Personal information
- Full name: Clinton John Peake
- Born: 25 March 1977 (age 49) Geelong, Victoria, Australia
- Batting: Left-handed
- Bowling: Slow left-arm orthodox
- Role: Batsman
- Relations: Oliver Peake (son)

Domestic team information
- 1995/96–2000/01: Victoria
- First-class debut: 24 November 1995 Victoria v Pakistan
- Last First-class: 4 January 2001 Victoria v Western Australia
- List A debut: 10 December 1995 Victoria v Tasmania
- Last List A: 16 January 2001 Victoria v Western Australia

Career statistics
| Competition | First-class | List A |
| Matches | 9 | 5 |
| Runs scored | 303 | 24 |
| Batting average | 20.20 | 6.00 |
| 100s/50s | 0/0 | 0/0 |
| Top score | 46 | 14 |
| Balls bowled | 157 | 30 |
| Wickets | 2 | 0 |
| Bowling average | 53.00 | – |
| 5 wickets in innings | 0 | – |
| 10 wickets in match | 0 | – |
| Best bowling | 1/11 | – |
| Catches/stumpings | 7/0 | 2/0 |
- Source: CricketArchive, 5 November 2011

= Clinton Peake =

Australian cricketer (born 1977)

Clinton John Peake (born 25 March 1977 in Geelong, Victoria) is a former Australian first-class cricketer.

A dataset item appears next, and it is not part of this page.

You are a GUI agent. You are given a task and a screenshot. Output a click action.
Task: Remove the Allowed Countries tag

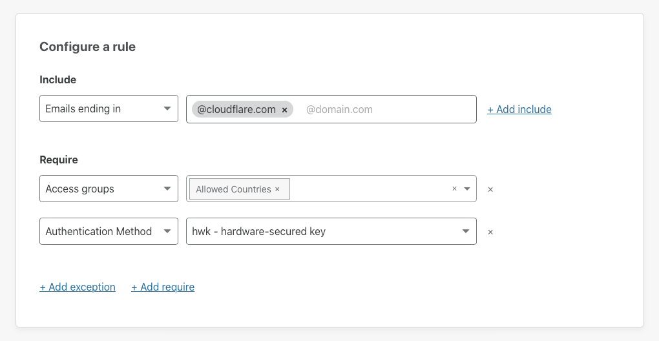coord(277,189)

In his early career, Peake, a batsman, was selected as part of the Australian under-19s cricket team, which he captained in the 1994/95 season at 17 years of age. He scored 304 against Indian Youth in a match in Melbourne that season, the highest score in a U19 international match.

In the 1995/96 season, Peake made his first-class debut with the Victorian Bushrangers at just 18 years of age. He played six matches (and one List A match) but did not live up to the potential of his under-19s performances and was soon dropped. He did not play a Sheffield Shield match in 1996/97, with only one List A performance to his name.

Peake then spent three seasons in the wilderness before returning to the Bushrangers in the 1999/2000 season, still only 22 years of age. He played one first-class match that season, where he again failed, making scores of 1 and 4. He was retained for 2000/01, but again struggled, averaging 6.33 with the bat over three one-day matches, and 17.66 in four first-class innings.

These performances effectively ended his first-class career, and he headed back to his hometown of Geelong to play for the Geelong Cricket Club in Victorian Premier Cricket.

==Personal life==
Peake works in Geelong as a taxation adviser, specialising in assisting farmers and family businesses. His son Oliver Peake made his debut as a cricketer for Victoria in 2024-25.